• **Activities**:
- 1) Rewrite the paragraph of the RAD family story that begins "“She was there for six months before insurance ran out,”" as a short bulleted list that keeps its main facts.
- 2) In the RAD family story, how long has the son been in his boarding school placement?

___ Source extract

They tried everything — in-home wraparound services, self-reporting to child protective services, and even calling over 200 residential programs. Eventually, Cherie found a facility that would take their daughter.
“She was there for six months before insurance ran out,” Cherie says. “With a day’s notice, we were told to come get her, even though her treatment goals hadn’t been reached. She had cuts up and down her arms and was trying to harm other kids. She was just not in any position to be at home.”
With no other options, they refused pickup, triggering a child protective services investigation.
RAD Advocates worked directly with the attorney, the CASA worker, and CPS.
“Relinquishing our parental rights was the only way to force the residential treatment center to keep her in a safe place,” Cherie explains. “They were trying to send her home, but CPS couldn’t get any other facility to accept her because her behaviors were so dangerous.”
Read “Why a Safe Home Isn’t Enough for Kids With Reactive Attachment Disorder” to understand how safety looks different for families living with developmental trauma.
Finding Support Through RAD Advocates
The couple hoped their son might improve once his sister was placed, but his aggression escalated.
“He would get angry and start to attack me, so we had to call the police,” Cherie recalls. “He was on his third probation. At one point, we had six police officers here chasing him down because he was trying to beat us with a pipe. It’s devastating after how hard you try to help them. But I will never forget the police officer who looked at us and said, ‘This is not your fault.’”
With everyone’s safety at risk, Cherie and David worked with RAD Advocates to find a boarding school for their son — a placement he’s now been in for two years.
Today, their biological sons are 23 and 24, while their adopted children are 15 and 16.
Parenting Kids With Reactive Attachment Disorder: From Pain to Purpose
“I am not afraid of anything other than RAD,” Cherie says. Still, she believes the 10 years of chronic stress contributed to her cancer.
“I truly believe those stress hormones constantly hitting me contributed to my cancer,” she says.

______
___ Data records

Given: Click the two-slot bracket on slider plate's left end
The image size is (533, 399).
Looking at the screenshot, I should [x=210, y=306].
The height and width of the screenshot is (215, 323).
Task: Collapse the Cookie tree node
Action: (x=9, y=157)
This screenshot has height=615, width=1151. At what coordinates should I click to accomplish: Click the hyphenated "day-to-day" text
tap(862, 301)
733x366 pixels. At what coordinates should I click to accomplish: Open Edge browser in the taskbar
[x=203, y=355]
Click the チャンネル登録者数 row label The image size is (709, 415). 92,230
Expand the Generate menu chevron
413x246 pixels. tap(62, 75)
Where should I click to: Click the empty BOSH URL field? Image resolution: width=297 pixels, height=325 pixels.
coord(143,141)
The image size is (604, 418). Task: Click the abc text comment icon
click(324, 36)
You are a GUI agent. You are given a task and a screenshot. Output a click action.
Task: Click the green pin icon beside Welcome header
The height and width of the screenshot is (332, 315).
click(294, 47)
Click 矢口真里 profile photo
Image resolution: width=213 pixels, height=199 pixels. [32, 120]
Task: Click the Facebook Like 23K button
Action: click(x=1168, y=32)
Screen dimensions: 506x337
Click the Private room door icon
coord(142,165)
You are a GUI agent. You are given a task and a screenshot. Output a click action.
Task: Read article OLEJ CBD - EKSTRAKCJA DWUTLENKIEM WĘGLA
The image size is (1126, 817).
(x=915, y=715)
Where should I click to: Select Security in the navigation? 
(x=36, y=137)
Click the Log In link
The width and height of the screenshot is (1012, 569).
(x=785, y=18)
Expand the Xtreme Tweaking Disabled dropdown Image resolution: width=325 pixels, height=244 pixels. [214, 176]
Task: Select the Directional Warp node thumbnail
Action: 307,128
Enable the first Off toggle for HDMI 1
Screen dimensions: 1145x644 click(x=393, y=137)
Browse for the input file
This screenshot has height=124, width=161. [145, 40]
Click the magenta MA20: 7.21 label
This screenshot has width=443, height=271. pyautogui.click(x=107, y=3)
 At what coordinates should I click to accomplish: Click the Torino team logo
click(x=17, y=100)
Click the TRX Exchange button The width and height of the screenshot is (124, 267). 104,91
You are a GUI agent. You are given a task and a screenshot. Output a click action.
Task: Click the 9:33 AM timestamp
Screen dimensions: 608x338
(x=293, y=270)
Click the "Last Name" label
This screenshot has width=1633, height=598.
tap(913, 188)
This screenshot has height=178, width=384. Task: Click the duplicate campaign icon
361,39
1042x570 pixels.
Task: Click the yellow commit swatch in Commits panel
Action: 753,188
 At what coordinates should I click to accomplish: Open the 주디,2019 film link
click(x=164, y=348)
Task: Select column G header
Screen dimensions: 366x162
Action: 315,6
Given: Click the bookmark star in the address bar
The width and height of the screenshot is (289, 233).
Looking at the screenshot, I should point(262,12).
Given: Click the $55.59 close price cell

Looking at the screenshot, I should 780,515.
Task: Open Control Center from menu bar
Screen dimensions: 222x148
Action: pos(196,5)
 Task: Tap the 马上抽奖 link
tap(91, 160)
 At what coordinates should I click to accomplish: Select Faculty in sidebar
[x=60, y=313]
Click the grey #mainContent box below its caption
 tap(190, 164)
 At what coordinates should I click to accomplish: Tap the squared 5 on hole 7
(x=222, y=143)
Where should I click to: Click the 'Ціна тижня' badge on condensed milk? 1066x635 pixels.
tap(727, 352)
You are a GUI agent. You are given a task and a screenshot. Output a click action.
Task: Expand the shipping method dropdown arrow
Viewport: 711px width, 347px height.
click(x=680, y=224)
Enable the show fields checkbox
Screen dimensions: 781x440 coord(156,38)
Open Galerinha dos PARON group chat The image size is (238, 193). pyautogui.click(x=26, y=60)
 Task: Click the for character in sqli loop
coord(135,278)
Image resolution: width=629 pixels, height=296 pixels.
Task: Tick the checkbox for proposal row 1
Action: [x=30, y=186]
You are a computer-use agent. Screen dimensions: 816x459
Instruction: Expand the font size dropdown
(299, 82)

______

• **Task solutions**:
- 1)
- The daughter stayed at the facility for six months, until insurance ran out.
- With a day's notice, the family was told to come get her, though her treatment goals hadn't been reached.
- She had cuts up and down her arms and was trying to harm other kids.
- Cherie says she was not in any position to be at home.

- 2) Two years.